2023 NFL Draft Scouting Report: WR Tyler Scott, Cincinnati

2023 NFL Draft Scouting Report: WR Tyler Scott, Cincinnati

Fantasy football player analysis tips and advice

2023 NFL Draft Scouting Report: WR Tyler Scott, Cincinnati


Cincinnati Bearcats wide receiver Tyler Scott brings a dynamic to the field that most any team will desire, and his versatility is just as tantalizing. A former high school running back, he made the switch to receiver after playing somewhat of a utility role as a freshman. Scott worked his way into a nearly 900-yard, nine-TD performer as a junior before declaring for the 2023 NFL Draft, where his best work likely is yet to come.

Height: 5-foot-10
Weight: 177 pounds
40 time: 4.44 seconds

Scott solidly has a fourth-round grade with a hint of Round 2 potential if a team falls in love with the “what could be” factor of his continued growth after the position swap. He will need a few seasons to fully mature on the field, but you don’t need to be the next Miss Cleo see where his game could wind up. Scott has WR2 written all over him in the NFL, and he also could present a headache for special teams coaches if given the chance to explore that side of his skill set.

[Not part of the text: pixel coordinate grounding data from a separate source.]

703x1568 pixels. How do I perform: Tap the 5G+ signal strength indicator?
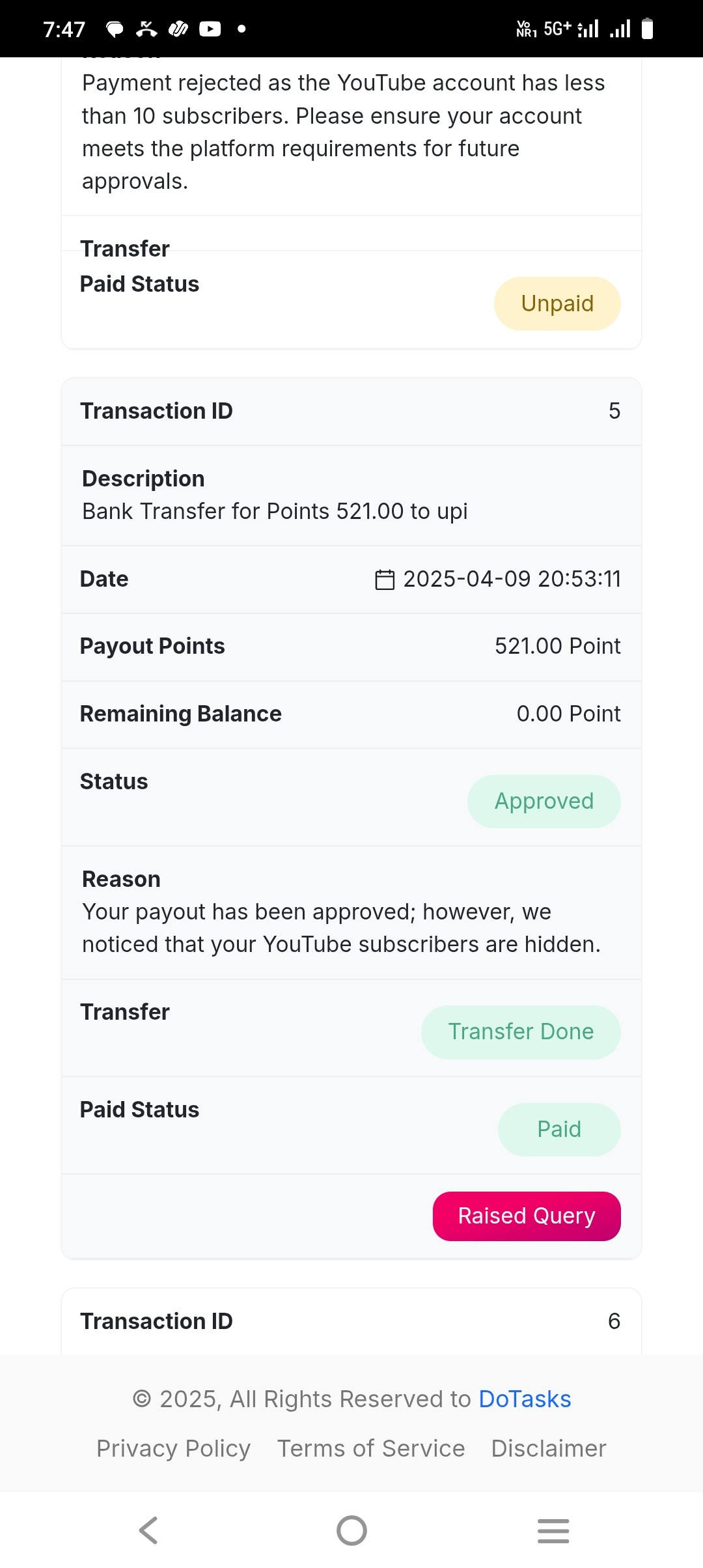(570, 29)
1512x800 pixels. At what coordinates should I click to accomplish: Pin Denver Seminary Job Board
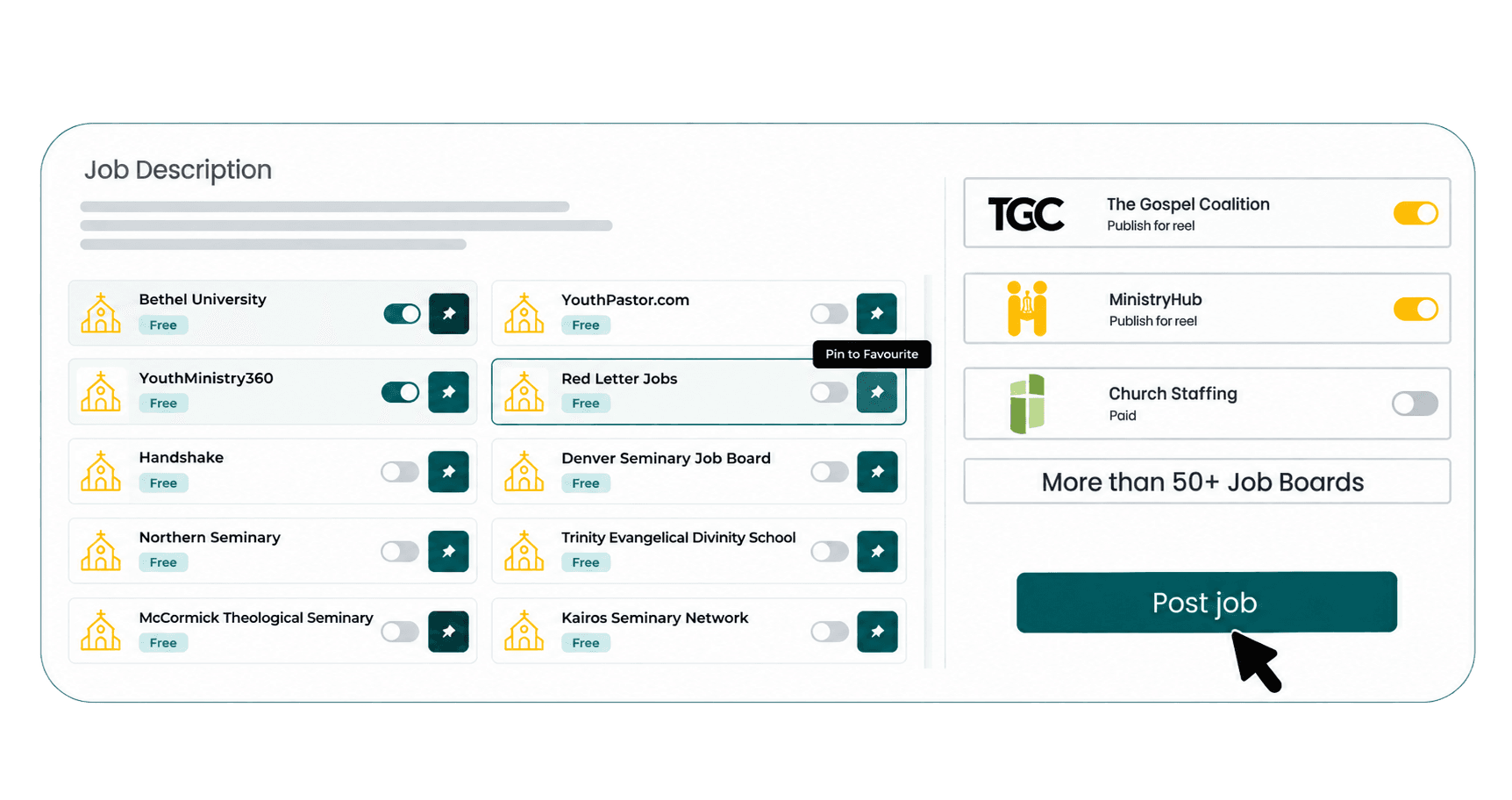876,472
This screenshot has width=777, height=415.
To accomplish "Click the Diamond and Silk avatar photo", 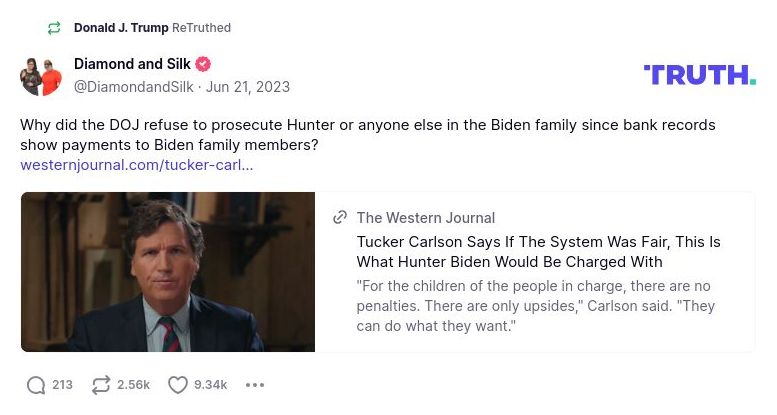I will pos(42,76).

Table: Tyler Scott stats (2020-22)

Year School Class G Receiving Rushing
Rec Yds Avg TD Att Yds Avg TD
*2020 Cincinnati Fr 4 3 20 6.7 0 1 20 20.0 0
*2021 Cincinnati So 14 30 520 17.3 5 0 0 0
*2022 Cincinnati Jr 12 54 899 16.6 9 0 0 0

*includes postseason/bowl games (stats from Sports Reference)

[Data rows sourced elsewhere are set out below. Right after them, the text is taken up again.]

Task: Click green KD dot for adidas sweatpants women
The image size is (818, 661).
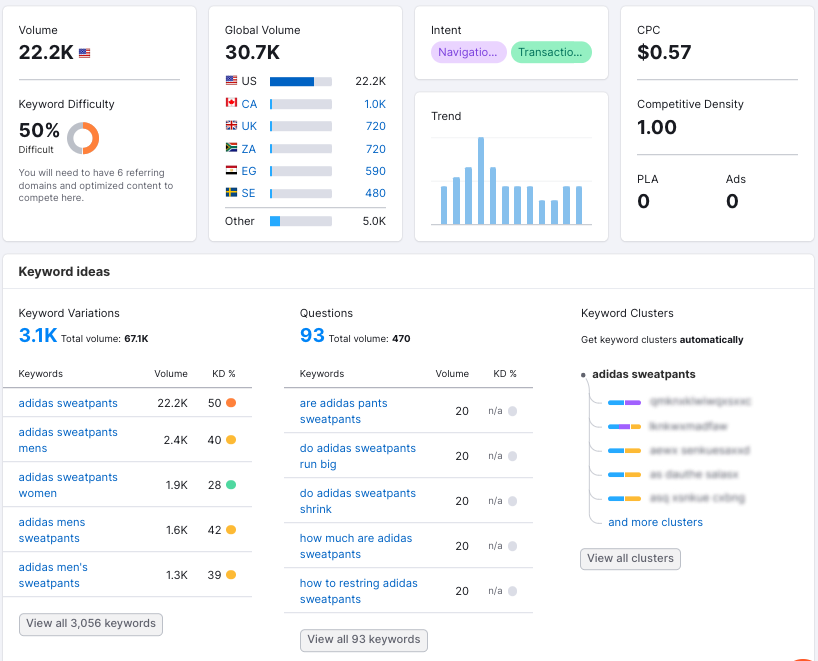Action: click(x=231, y=485)
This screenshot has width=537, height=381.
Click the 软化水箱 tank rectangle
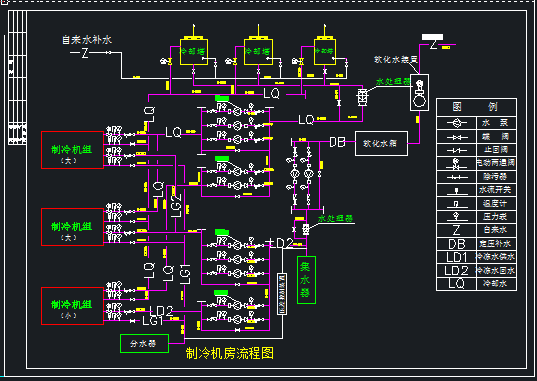point(381,143)
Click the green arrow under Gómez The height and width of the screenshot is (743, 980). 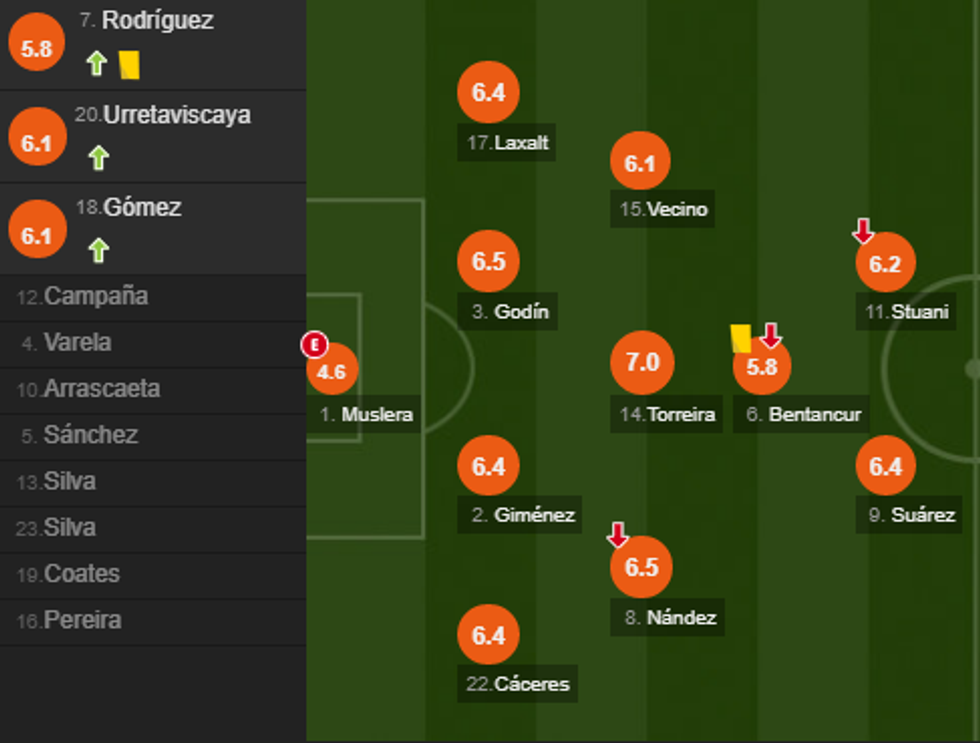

  • Purely electric — while he timed “only” at 4.44 seconds in the 40, Scott plays faster on tape. With even the slightest of advantage, he pulls away from virtually all defenders.
  • Explosive potential from anywhere on the field as evidenced by 71 percent of his 14 touchdown catches going for at least 30 yards
  • Operates inside and out as well as across all three levels of the route tree
  • Offers upside as a route runner that isn’t seen on tape given his newness to the position after converting from a high school running back/utility player
  • Surprisingly good in jump-ball situations for being only 5-foot-10 — a nearly 40-inch vertical will do that, but he displays an excellent sense of timing
  • System and scheme versatility are positives, but he’ll shine in a West Coast design that emphasizes yardage after the catch
  • Wasn’t utilized much as a special teams returner at Cincinnati but has the physical traits to be dangerous in this department — tallied three return scores in high school


  • Some people may consider this a positive, but Scott is raw at his craft — that means he needs to improve in several fundamental areas, particularly as a route runner. All of the tools exist for him to excel in the pros, but the bottom line is he needs to actually show he can continue to grow or upside doesn’t matter.
  • Will get jammed at the line vs. larger corners in press coverage
  • Is his lean frame a durability concern in the pros?
  • Occasionally tips off his intentions pre-break, but this is correctable with coaching and time — rounding breaks, a lack of variation in his footwork, especially when decelerating for a comeback or curl
  • Can get too focused on making the big play, which shows in concentration lapses while trying to secure a reception — hands are definitely adequate overall, but he’s had a few easy grabs get swatted out of his mitts

Fantasy football outlook

It’s extremely difficult to not see Tyler Lockett in Scott’s game, and there’s a strong chance the latter follows suit in terms of career trajectory. Lockett, a third-round pick in 2015, needed a few years before we really saw him shine. Finally getting a real No. 1 next to him made all the difference.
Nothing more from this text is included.